### What to produce:
Output only the lines that run from the line holding "This screenshot has width=272, height=363." to the end of the data below, including both ends, without any pictures.

+++ Data supplied

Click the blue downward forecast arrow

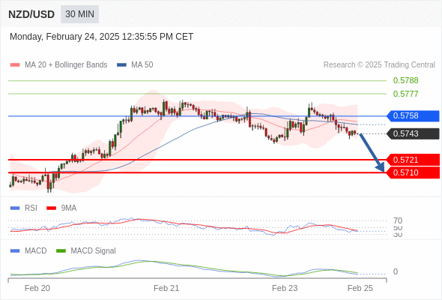pos(372,153)
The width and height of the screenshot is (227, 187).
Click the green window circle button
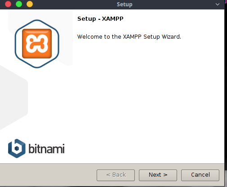coord(19,4)
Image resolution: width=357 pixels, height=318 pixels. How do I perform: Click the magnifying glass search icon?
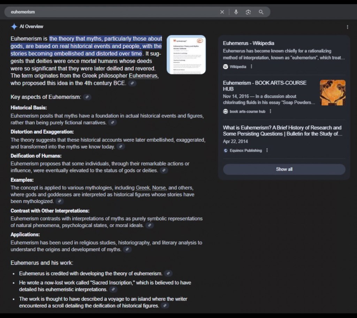(x=261, y=12)
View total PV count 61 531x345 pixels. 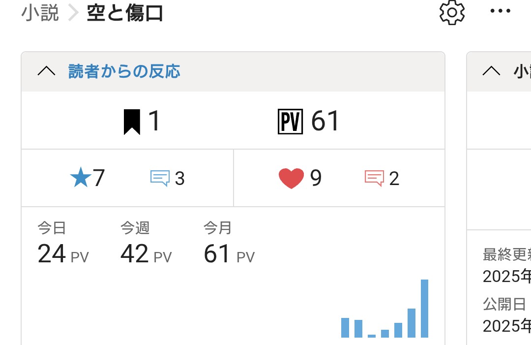tap(325, 121)
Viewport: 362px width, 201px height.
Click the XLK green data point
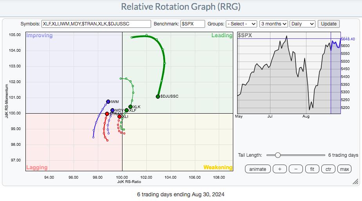tap(130, 107)
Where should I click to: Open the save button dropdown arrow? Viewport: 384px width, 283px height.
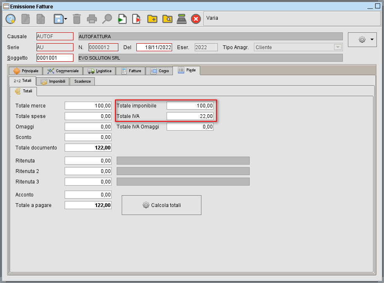[65, 18]
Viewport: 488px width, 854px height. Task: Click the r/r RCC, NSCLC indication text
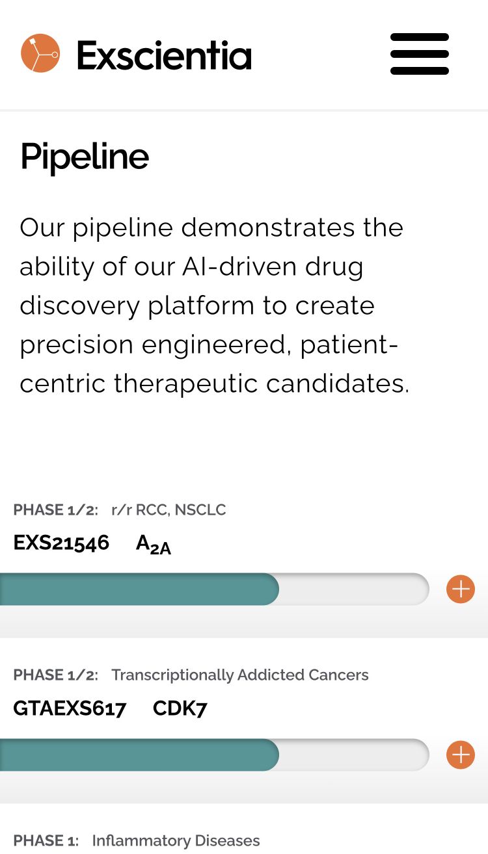[x=169, y=510]
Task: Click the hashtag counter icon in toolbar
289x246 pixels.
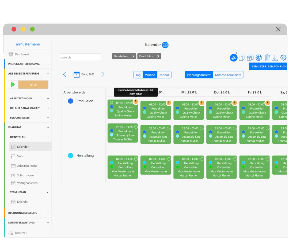Action: [x=234, y=58]
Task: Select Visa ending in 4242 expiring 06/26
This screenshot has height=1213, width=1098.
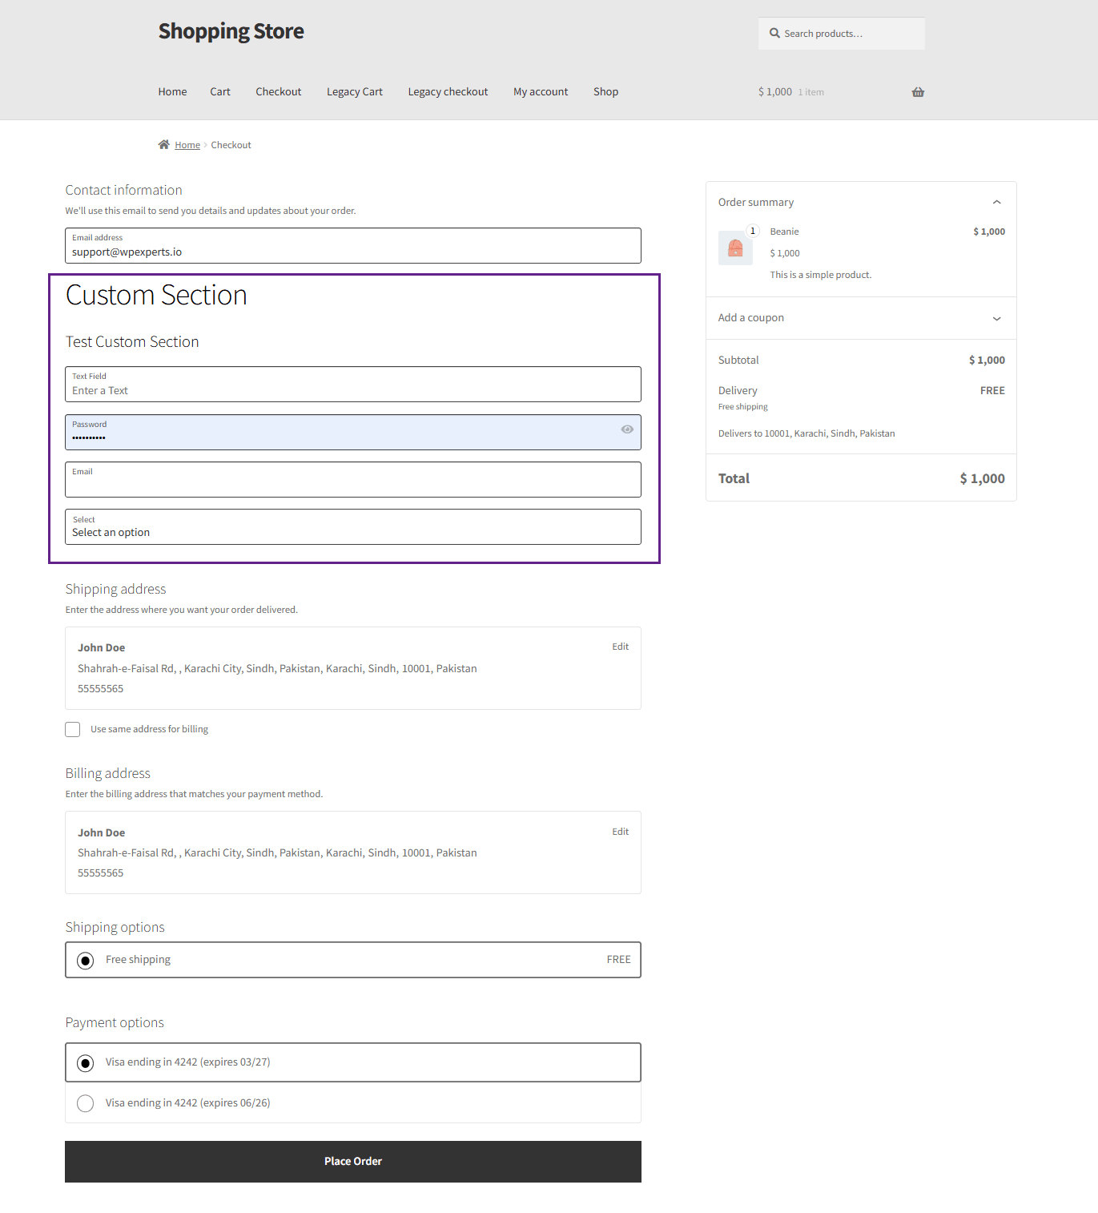Action: point(85,1102)
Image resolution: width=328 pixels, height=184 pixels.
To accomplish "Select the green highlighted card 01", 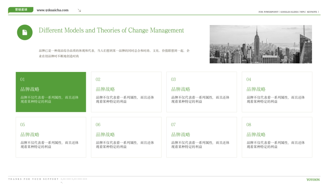I will pyautogui.click(x=51, y=92).
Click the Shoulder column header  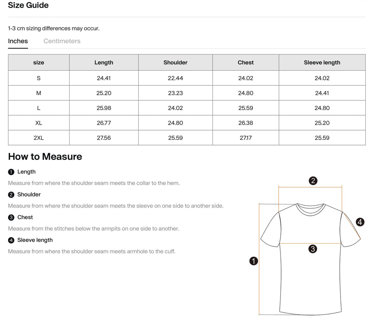pos(175,62)
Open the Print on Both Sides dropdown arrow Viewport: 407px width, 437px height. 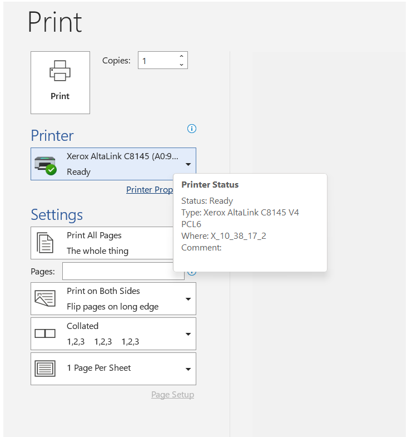click(x=188, y=299)
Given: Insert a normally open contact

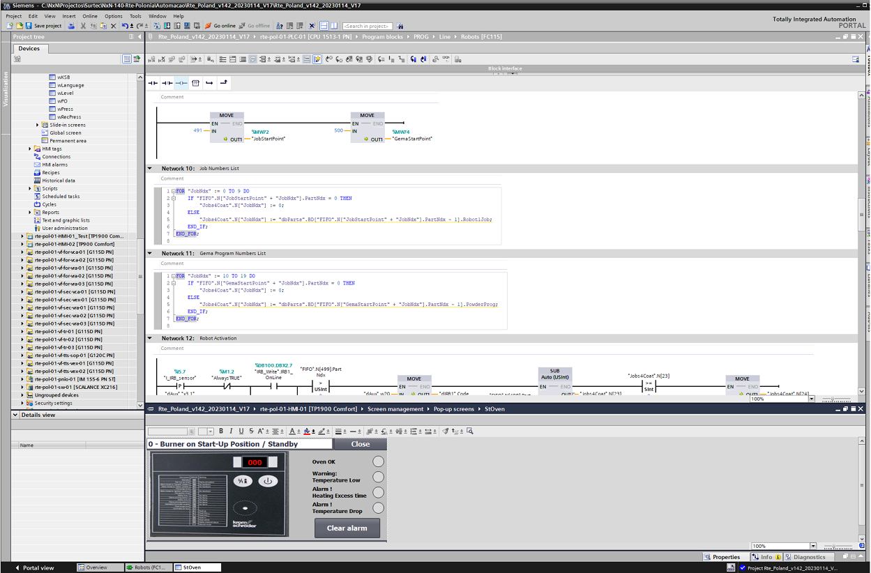Looking at the screenshot, I should point(153,83).
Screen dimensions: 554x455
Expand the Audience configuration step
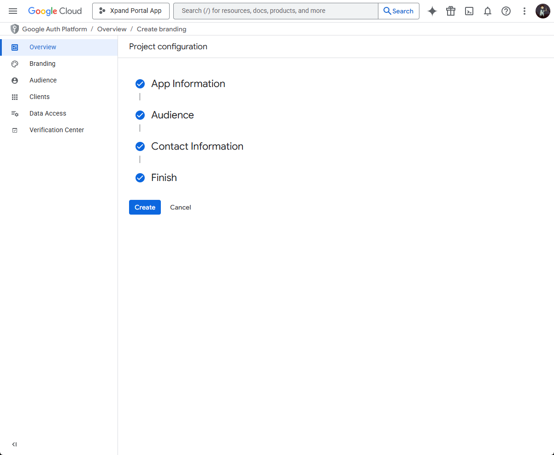[172, 115]
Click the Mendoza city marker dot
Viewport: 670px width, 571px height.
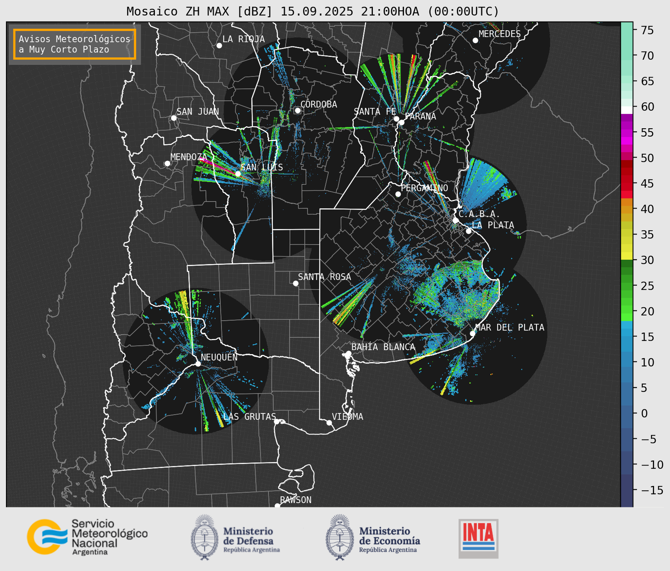coord(167,164)
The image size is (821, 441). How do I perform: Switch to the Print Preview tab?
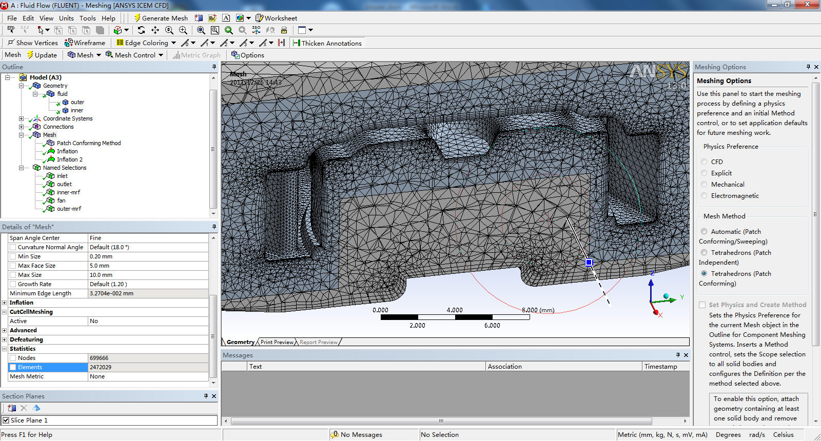(277, 342)
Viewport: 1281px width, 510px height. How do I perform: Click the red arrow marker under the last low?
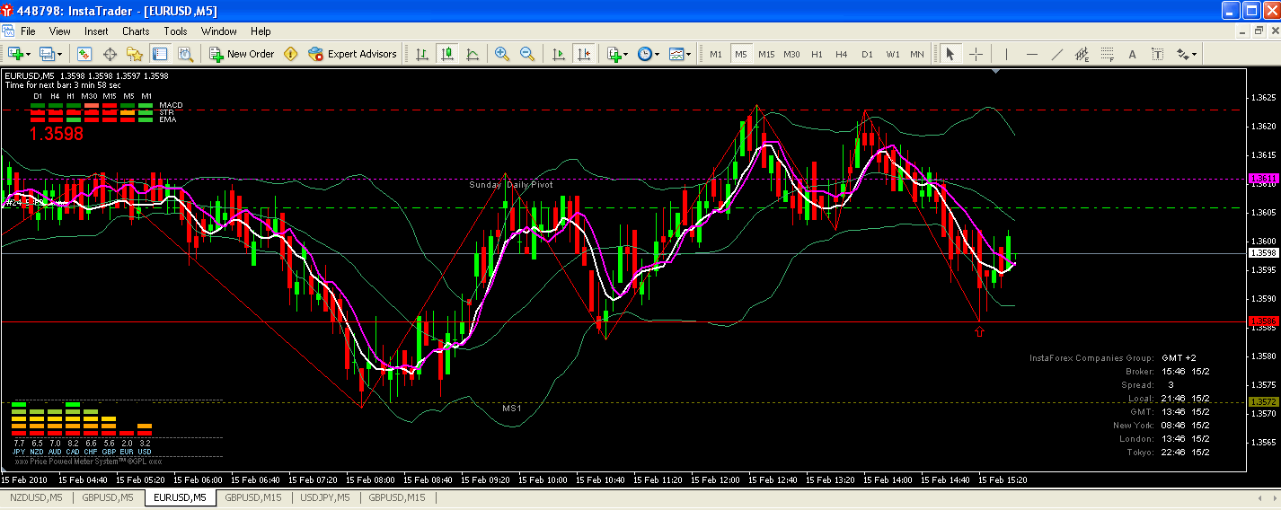coord(979,331)
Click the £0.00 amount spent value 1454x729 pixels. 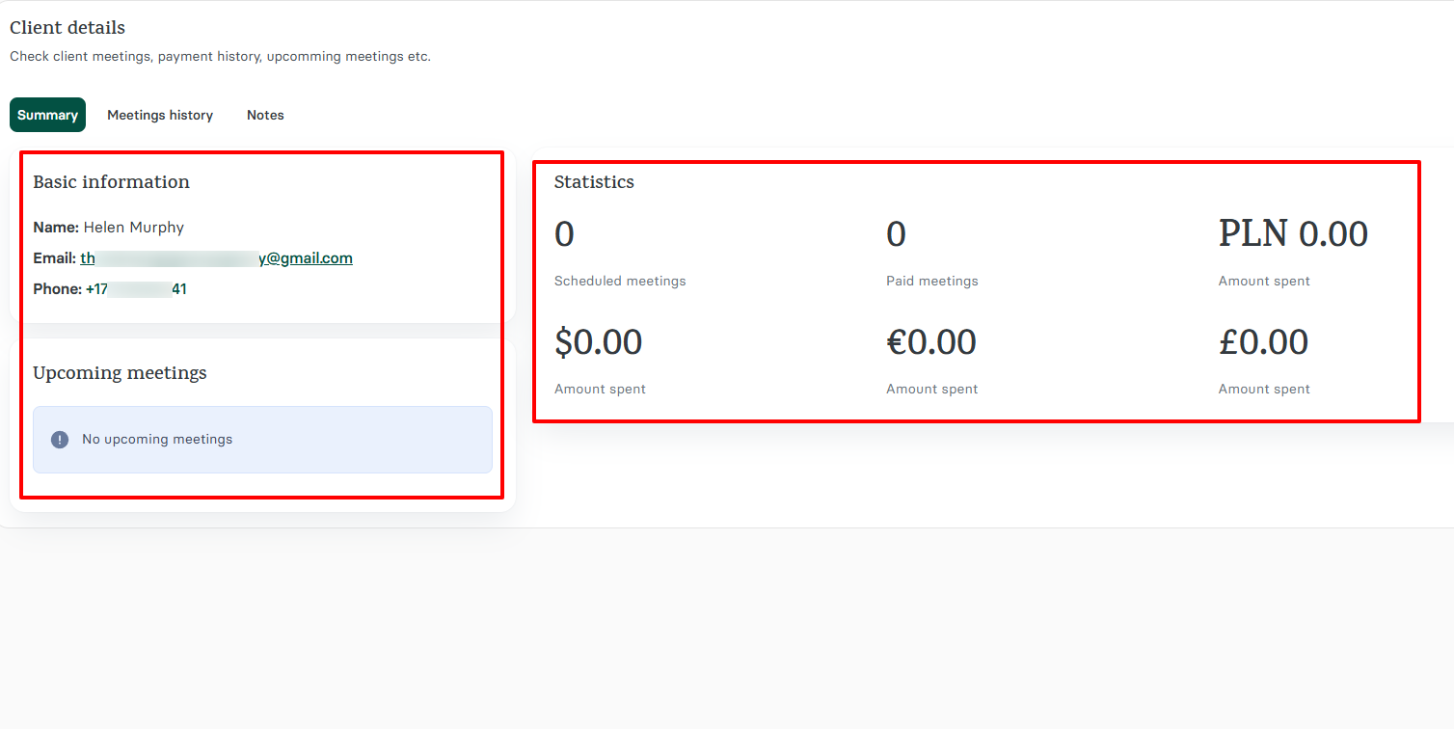point(1264,341)
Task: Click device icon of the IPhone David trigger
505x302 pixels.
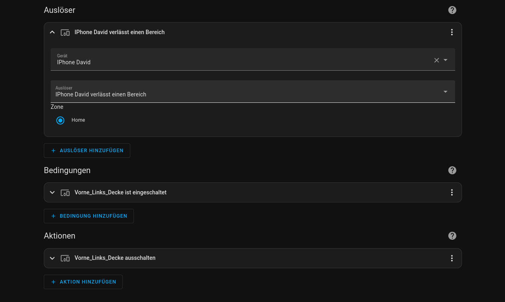Action: click(65, 33)
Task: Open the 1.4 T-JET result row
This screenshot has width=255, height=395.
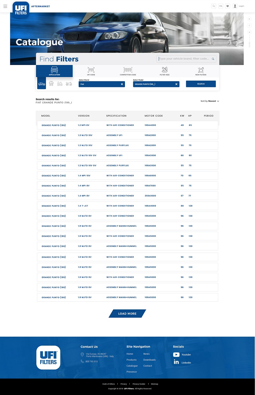Action: 128,206
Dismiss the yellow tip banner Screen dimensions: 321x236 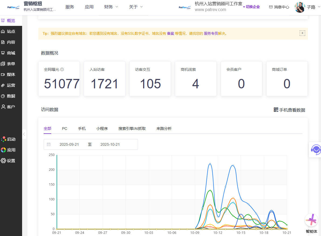tap(302, 33)
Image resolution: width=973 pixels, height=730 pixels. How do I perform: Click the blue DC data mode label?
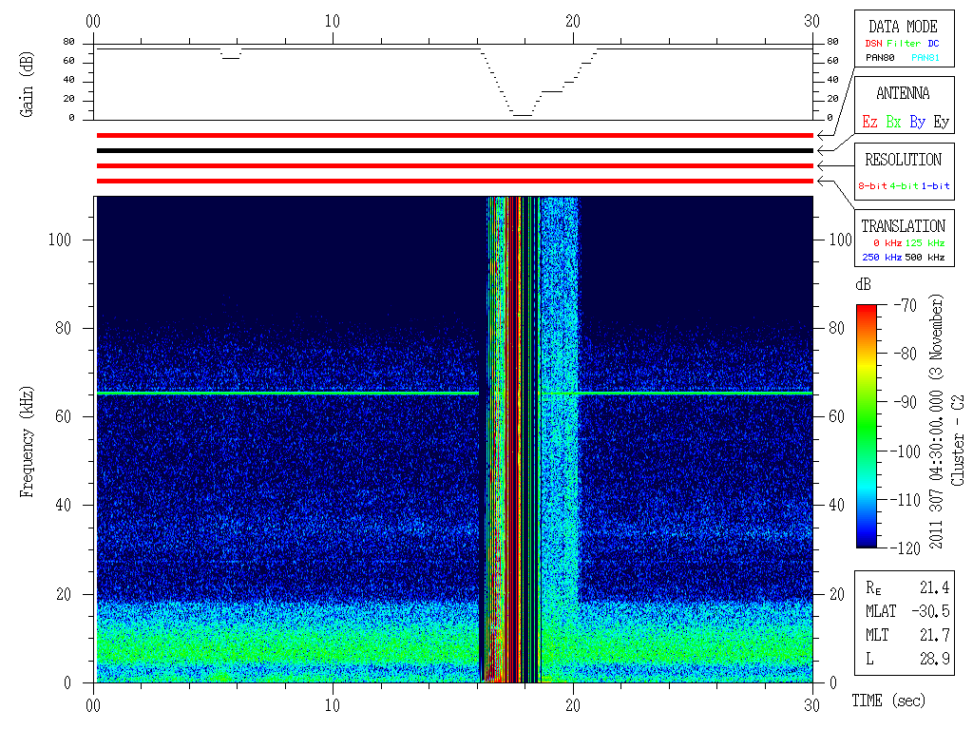pyautogui.click(x=933, y=44)
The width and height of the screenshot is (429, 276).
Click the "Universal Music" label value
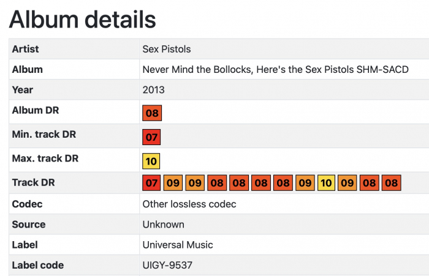coord(178,245)
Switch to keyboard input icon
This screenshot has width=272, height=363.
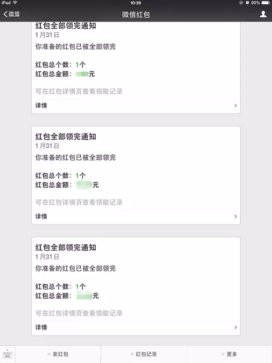tap(8, 354)
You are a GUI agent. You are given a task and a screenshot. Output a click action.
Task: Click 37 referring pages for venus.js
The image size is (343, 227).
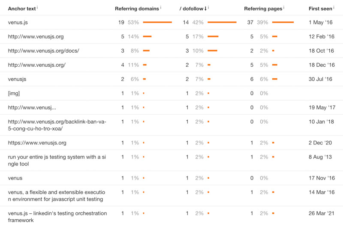point(250,22)
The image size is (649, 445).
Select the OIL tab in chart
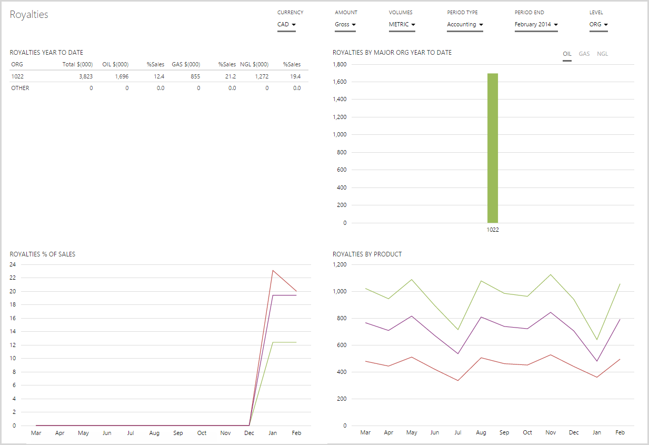567,54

++++++

### Output for this exercise:
This screenshot has width=272, height=363.
tap(8, 354)
You are a GUI agent. You are given a task and a screenshot. Output a click action.
Task: Click 37 referring pages for venus.js
The image size is (343, 227).
point(250,22)
The image size is (649, 445).
Select the OIL tab in chart
567,54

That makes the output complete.